As a fan of light-hearted games like Golden Sky Stories, I had to check out Spirited Cafe the moment I learned about it. Spirited Cafe is a game in which you play a family that have by some means become indebted to Baba, a cruel and demanding spirit who forces you to work in a cafe and serve guests. Your goal is to get out of debt to Baba by making the guests (a host of spirits) happy with good food. The trick is that your whole cafe is kind of a mess and you aren't trained on what the spirits want. Since most spirits cannot communicate in any language you understand, you have to guess or intuit what they want. Do it right, and they'll leave you payment for Baba. Screw up and they'll leave without paying (and increase your debt!). In a one-shot, you might be spending just a single evening here to secure your freedom; in long-term play, you could have a whole season of guests and strange events.
I am amazed to see something based on Forged in the Dark translated into something this adorable (while maintaining an edge of horror). Everything is here: clocks, resistance rolls, bargaining (with Baba, in this case) for extra dice. Most of it works well. The only time the system feels like a hindrance is in its Action Ratings ("Moves"). Like Blades in the Dark, Spirited Cafe has nine Action Ratings. It feels like overkill for a game this focused, and indeed, it was sometimes difficult to tell which Action Rating felt appropriate to the situation. Sometimes it felt hard finding which of the nine Action Ratings was appropriate to the situation; in particular, there isn't a single cooking and/or prep action rating, and sometimes dishes feel like the options on display don't make sense. In that case, just picking something that was good enough was fine, but I would love to see either a smaller and broader list, or one that has a different set of nine Action Ratings. Despite this, the system rolled along fine.
This is a highly-structured game: you have a literal three-hour clock for serving guests, you flip between a sunset, night, and sunrise mode, and there's a number of individual and group resources to track. So it was delightfully surprising to see how easy it is to fit roleplaying in. With its heavy emphasis on events happening, and encouraging the GM to invent interesting situations for the players to solve, a group will spend a lot of time working their characters' personalities into the game's narrative. The biggest challenge may be making sure that the PCs have a reason to interact with each other, in addition to the environment and the spirits wandering through. A GM needs to be careful to give them equal spotlight and think about how their actions will bounce off each other.
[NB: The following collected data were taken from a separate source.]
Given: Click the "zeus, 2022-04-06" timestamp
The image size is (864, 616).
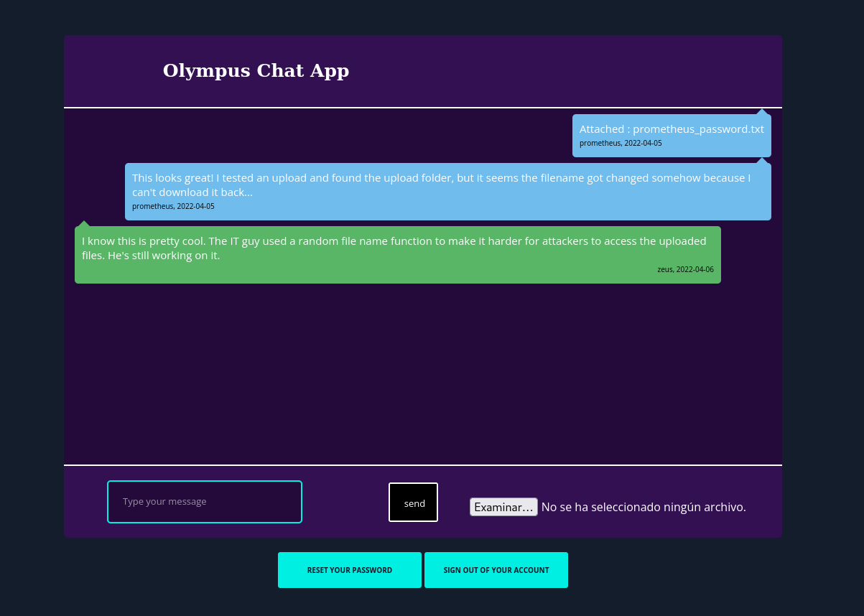Looking at the screenshot, I should [x=685, y=270].
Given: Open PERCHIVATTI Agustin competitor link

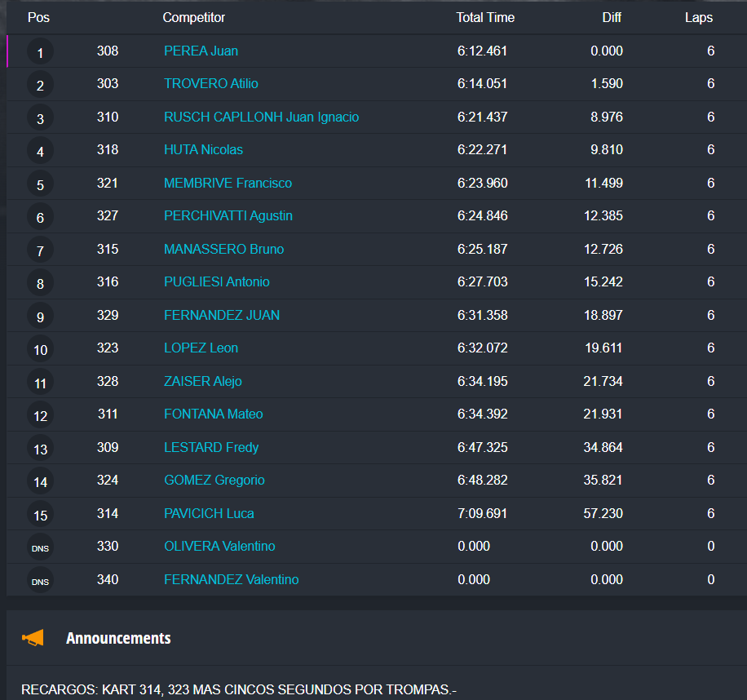Looking at the screenshot, I should coord(228,215).
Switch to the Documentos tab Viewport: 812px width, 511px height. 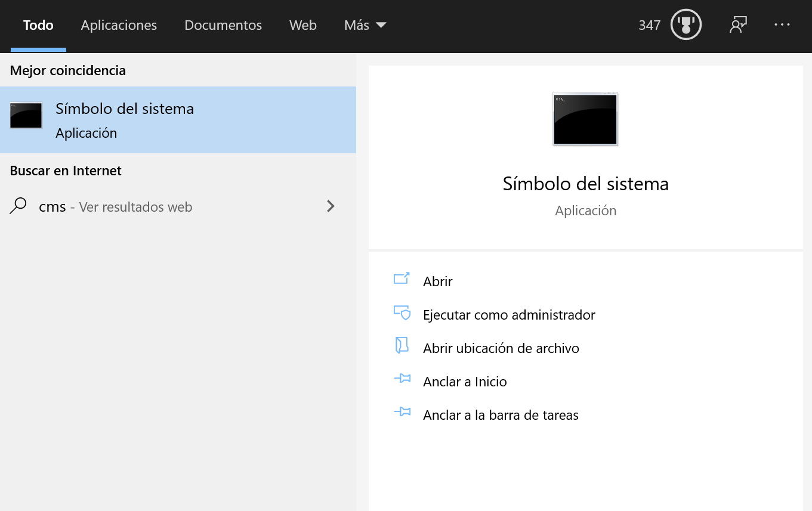click(x=223, y=25)
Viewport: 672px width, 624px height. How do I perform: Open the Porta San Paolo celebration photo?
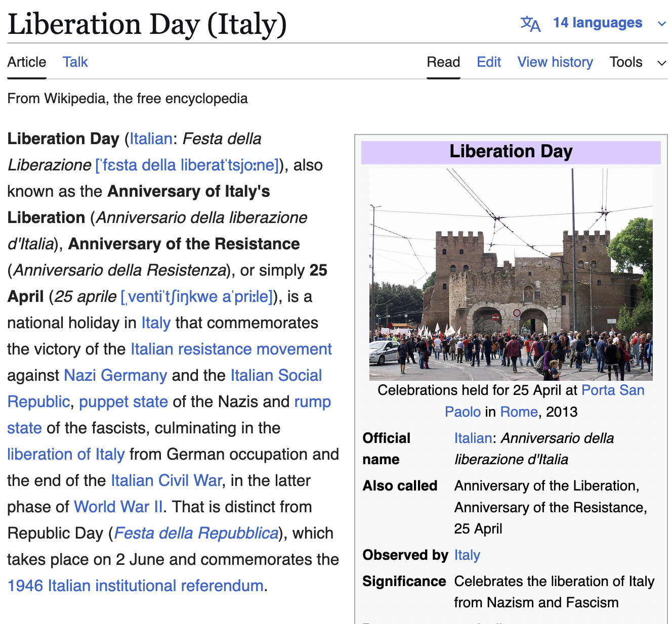click(x=511, y=274)
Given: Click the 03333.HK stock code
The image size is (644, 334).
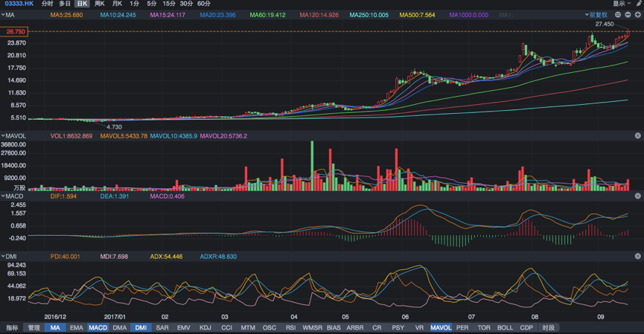Looking at the screenshot, I should 18,4.
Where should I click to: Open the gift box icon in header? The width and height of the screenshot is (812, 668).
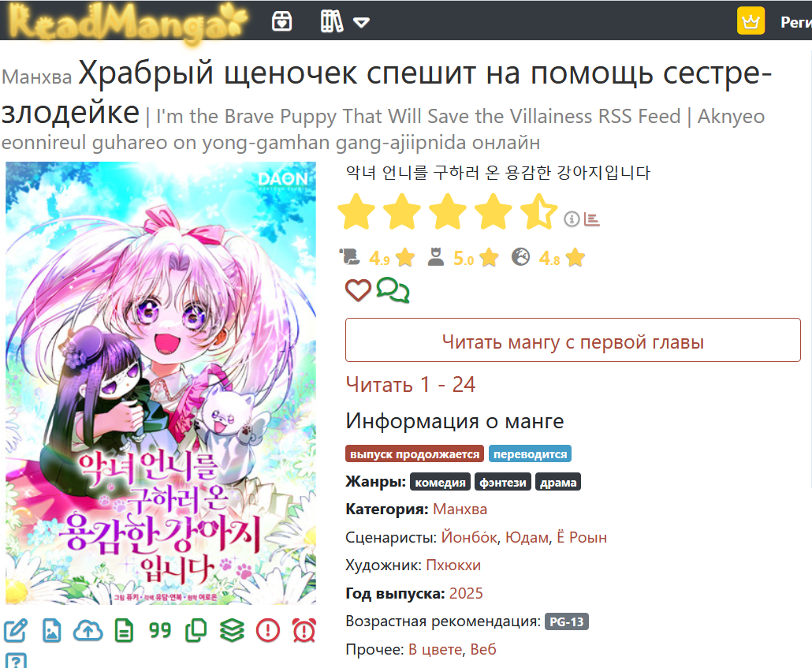pos(281,22)
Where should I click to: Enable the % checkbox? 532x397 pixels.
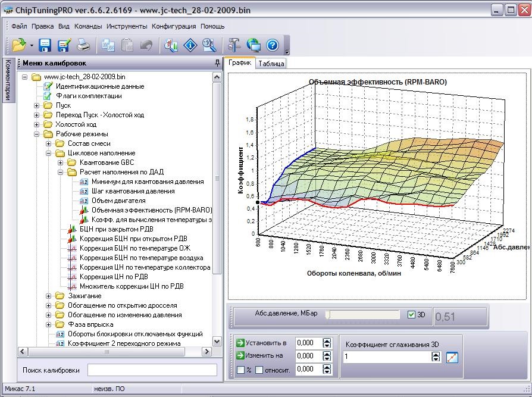click(240, 370)
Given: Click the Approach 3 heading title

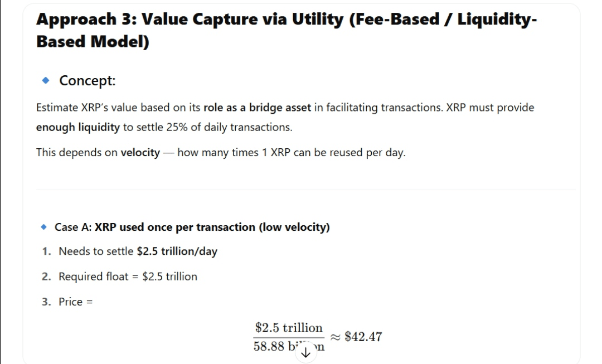Looking at the screenshot, I should coord(287,30).
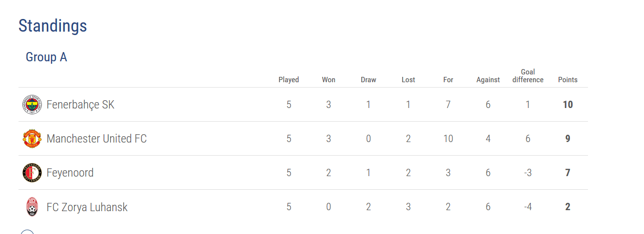Viewport: 644px width, 234px height.
Task: Open the Manchester United FC team link
Action: pos(96,139)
Each of the four playbooks (Bow Tie, Ringmaster, Knife Witch, and White Hat) comes with a set of abilities that help them do their job. There is a lot of joy to be had in realizing that your Knife Witch's ability to put out a fire before it begins is suddenly useful, or the White Hat stopping the business hours clock until they are done cooking their current meal. I just wish there were even more playbooks: we have a waiter, but not a bartender. I would love to see someone who works as an entertainer or even a bouncer for disgruntled guests.
The game's only other limitation is its page count: at 44 pages, they squeeze in a ton of great content, but you can feel there's room for more. More playbooks, playbooks for the cafe type itself, more spirits, more meals, other shops in the area, more complications. What we have already is fantastic, and I would love to see it grow.
I had fun running a one-shot of Spirited Cafe. It's a game I definitely want to return to at some point for a longer campaign. Even at a slim 44 pages, it has plenty to give it steam for several sessions of play. Choosing an Action Rating and determining an outcome can sometimes be difficult to figure out, but the session won't fall apart if a group struggles to intuit the mechanics. So long as you come into the game with the right spirit, you'll leave the session happy.